Would you extract the whole listing below and retype it exactly?

####

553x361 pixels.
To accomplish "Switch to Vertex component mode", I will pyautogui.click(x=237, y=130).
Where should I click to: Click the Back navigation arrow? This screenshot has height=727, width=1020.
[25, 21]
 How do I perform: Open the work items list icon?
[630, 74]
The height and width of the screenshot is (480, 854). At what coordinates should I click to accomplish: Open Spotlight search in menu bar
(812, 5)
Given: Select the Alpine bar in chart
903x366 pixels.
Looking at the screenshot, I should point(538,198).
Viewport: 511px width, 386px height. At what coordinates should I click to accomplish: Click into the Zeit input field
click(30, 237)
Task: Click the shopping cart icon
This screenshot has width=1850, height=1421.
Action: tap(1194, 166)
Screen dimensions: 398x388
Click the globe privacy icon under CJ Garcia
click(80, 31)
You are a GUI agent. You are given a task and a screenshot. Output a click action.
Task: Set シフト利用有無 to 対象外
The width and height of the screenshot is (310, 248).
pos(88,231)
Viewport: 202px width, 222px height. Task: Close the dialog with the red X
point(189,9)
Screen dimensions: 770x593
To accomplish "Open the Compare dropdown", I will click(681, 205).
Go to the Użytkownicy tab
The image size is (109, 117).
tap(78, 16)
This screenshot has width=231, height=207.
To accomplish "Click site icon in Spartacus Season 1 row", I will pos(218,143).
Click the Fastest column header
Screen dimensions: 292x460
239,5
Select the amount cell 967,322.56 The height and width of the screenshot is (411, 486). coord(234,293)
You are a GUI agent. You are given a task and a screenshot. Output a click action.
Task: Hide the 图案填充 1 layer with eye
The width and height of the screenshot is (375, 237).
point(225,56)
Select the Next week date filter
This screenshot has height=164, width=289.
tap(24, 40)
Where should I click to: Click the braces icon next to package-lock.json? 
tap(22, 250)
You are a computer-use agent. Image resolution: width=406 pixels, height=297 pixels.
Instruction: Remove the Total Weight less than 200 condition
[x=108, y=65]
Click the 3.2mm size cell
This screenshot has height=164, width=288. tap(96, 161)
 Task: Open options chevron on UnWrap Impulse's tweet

####

SOLVED EXERCISE:
553x361 pixels.
To accomplish "Switch to Vertex component mode", I will pyautogui.click(x=237, y=130).
Where should I click to: Click the Back navigation arrow? This screenshot has height=727, width=1020.
[25, 21]
 How do I perform: Open the work items list icon?
[630, 74]
The height and width of the screenshot is (480, 854). At what coordinates should I click to accomplish: Open Spotlight search in menu bar
(812, 5)
Given: Select the Alpine bar in chart
903x366 pixels.
Looking at the screenshot, I should point(538,198).
Viewport: 511px width, 386px height. At what coordinates should I click to accomplish: Click into the Zeit input field
click(30, 237)
Task: Click the shopping cart icon
This screenshot has width=1850, height=1421.
Action: tap(1194, 166)
Screen dimensions: 398x388
Click the globe privacy icon under CJ Garcia
click(80, 31)
You are a GUI agent. You are given a task and a screenshot. Output a click action.
Task: Set シフト利用有無 to 対象外
The width and height of the screenshot is (310, 248).
pos(88,231)
Viewport: 202px width, 222px height. Task: Close the dialog with the red X
point(189,9)
Screen dimensions: 770x593
To accomplish "Open the Compare dropdown", I will click(681, 205).
Go to the Użytkownicy tab
The image size is (109, 117).
tap(78, 16)
This screenshot has width=231, height=207.
To accomplish "Click site icon in Spartacus Season 1 row", I will pos(218,143).
Click the Fastest column header
Screen dimensions: 292x460
239,5
Select the amount cell 967,322.56 The height and width of the screenshot is (411, 486). coord(234,293)
You are a GUI agent. You are given a task and a screenshot. Output a click action.
Task: Hide the 图案填充 1 layer with eye
The width and height of the screenshot is (375, 237).
point(225,56)
Select the Next week date filter
This screenshot has height=164, width=289.
tap(24, 40)
Where should I click to: Click the braces icon next to package-lock.json? 
tap(22, 250)
You are a computer-use agent. Image resolution: width=406 pixels, height=297 pixels.
Instruction: Remove the Total Weight less than 200 condition
[x=108, y=65]
Click the 3.2mm size cell
This screenshot has height=164, width=288. tap(96, 161)
 Task: Open options chevron on UnWrap Impulse's tweet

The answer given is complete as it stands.